Petya Vorkhovskoy, poor fellow, was then pining away for Anfisa Alexeevna.

I really don't know if there was anything between them, that is, I mean to say, whether he could have had any serious hopes.

The poor man lost his mind over getting camellias for Anfisa Alexeevna by the evening of the ball.

Countess Sotsky, from Petersburg, a guest of the governor's wife, and Sofya Bespalov, as became known, were certain to come with bouquets of white ones.

Anfisa Alexeevna, for the sake of some special effect, wanted red ones.

Poor Platon nearly broke down; a husband, you know; he promised to get the bouquet, and—what then?

It was snapped up the day before by Mytishchev, Katerina Alexandrovna, a fierce rival of Anfisa Alexeevna's in everything. They were at daggers drawn.

Naturally, there were hysterics, fainting fits.

Platon was lost.

It was clear that if Petya could, at this interesting moment, procure a bouquet somewhere, his affairs would improve greatly; a woman's gratitude on such occasions knows no bounds.

He rushes about like crazy; but it's an impossible thing, no use talking about it.

Suddenly I run into him at eleven in the evening, the night before the birthday and the ball, at Marya Petrovna Zubkov's, a neighbor of the Ordyntsevs.

He's beaming.

'What's with you?'

'I found it.

Eureka!'

'Well, brother, you surprise me!

Where?

How?'

'In Ekshaisk' (a little town there, only fifteen miles away, and not in our district), 'there's a merchant named Trepalov there, bearded and rich, lives with his old wife, and no children, just canaries.

They both have a passion for flowers, and he's got camellias.'

'Good heavens, there's no certainty there, what if he doesn't give you any?'

'I'll kneel down and grovel at his feet until he does, otherwise I won't leave!'

'When are you going?'

'Tomorrow at daybreak, five o'clock.'

'Well, God be with you!' And I'm so glad for him, you know; I go back to Ordyntsev's; finally, it's past one in the morning and I'm still like this, you know, in a reverie.

I was about to go to bed when a most original idea suddenly occurred to me!

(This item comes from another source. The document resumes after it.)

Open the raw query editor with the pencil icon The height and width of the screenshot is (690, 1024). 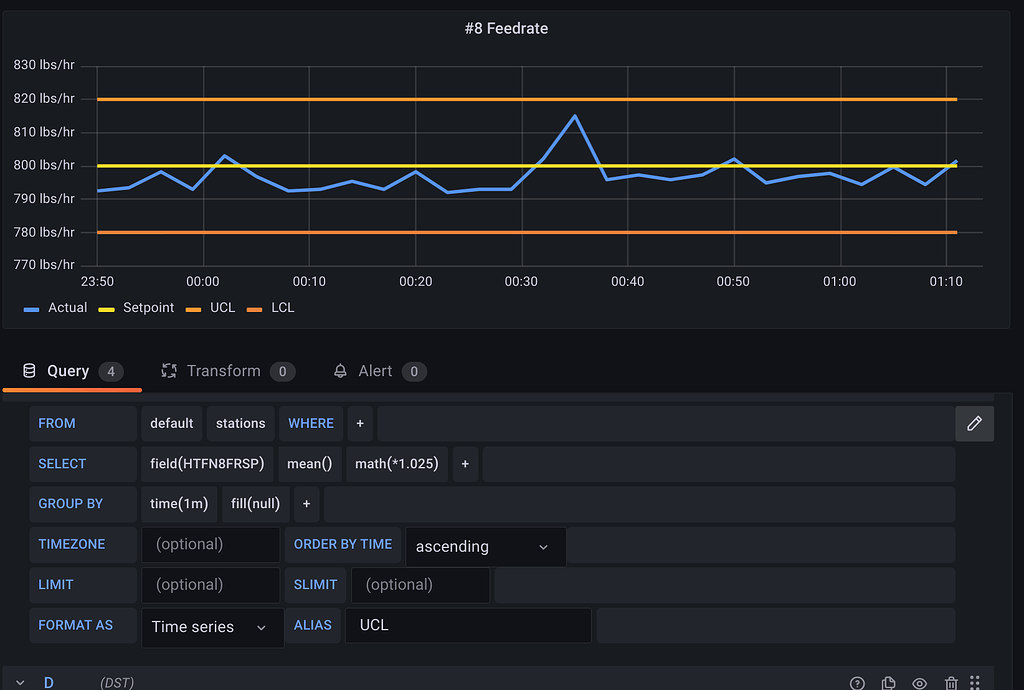[974, 423]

I immediately make my way to the kitchen, wake up the coachman Savely, give him fifteen roubles, 'have the horses ready in half an hour!'

Half an hour later, naturally, the dogcart is at the gate; Anfisa Alexeevna, I'm told, has migraine, fever, and delirium—I get in and go.

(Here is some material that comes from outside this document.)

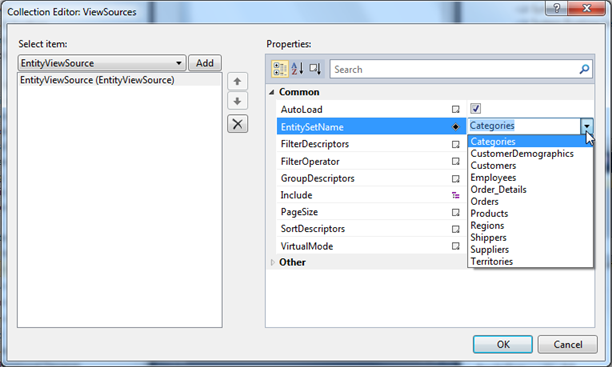Expand the Other properties category

pos(272,262)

Before five o'clock I'm in Ekshaisk, at the inn; I wait till daybreak, but only till daybreak; just past six I'm at Trepalov's.

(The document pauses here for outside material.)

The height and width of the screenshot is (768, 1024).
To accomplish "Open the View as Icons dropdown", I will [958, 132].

'Thus and so, have you got any camellias?

My dear, my heart and soul, help me, save me, I bow down at your feet!'

The old man, I see, is tall, gray-haired, stern—a fearsome old man.

'No, no, never!

I won't.'

I flop down at his feet!

I sprawl there like that!

'What's wrong, my dear man, what's wrong?' He even got frightened.

'It's a matter of a human life!' I shout to him.

'Take them, then, and God be with you.'

What a lot of red camellias I cut! Wonderful, lovely—he had a whole little hothouse there.

The old man sighs.

I take out a hundred roubles.

'No, my dear man, kindly do not offend me in this manner.'

'In that case, my esteemed sir,' I say, 'give the hundred roubles to the local hospital, for the improvement of conditions and food.'

'Now that, my dear man, is another matter,' he says, 'good, noble, and pleasing to God. I'll give it for the sake of your health.'

And, you know, I liked him, this Russian old man, Russian to the root, so to speak, de la vraie souche* Delighted with my success, I immediately set out on the way back; we made a detour to avoid meeting Petya.

As soon as I arrived, I sent the bouquet in to Anfisa Alexeevna, who was just waking up.

You can imagine the rapture, the gratitude, the tears of gratitude!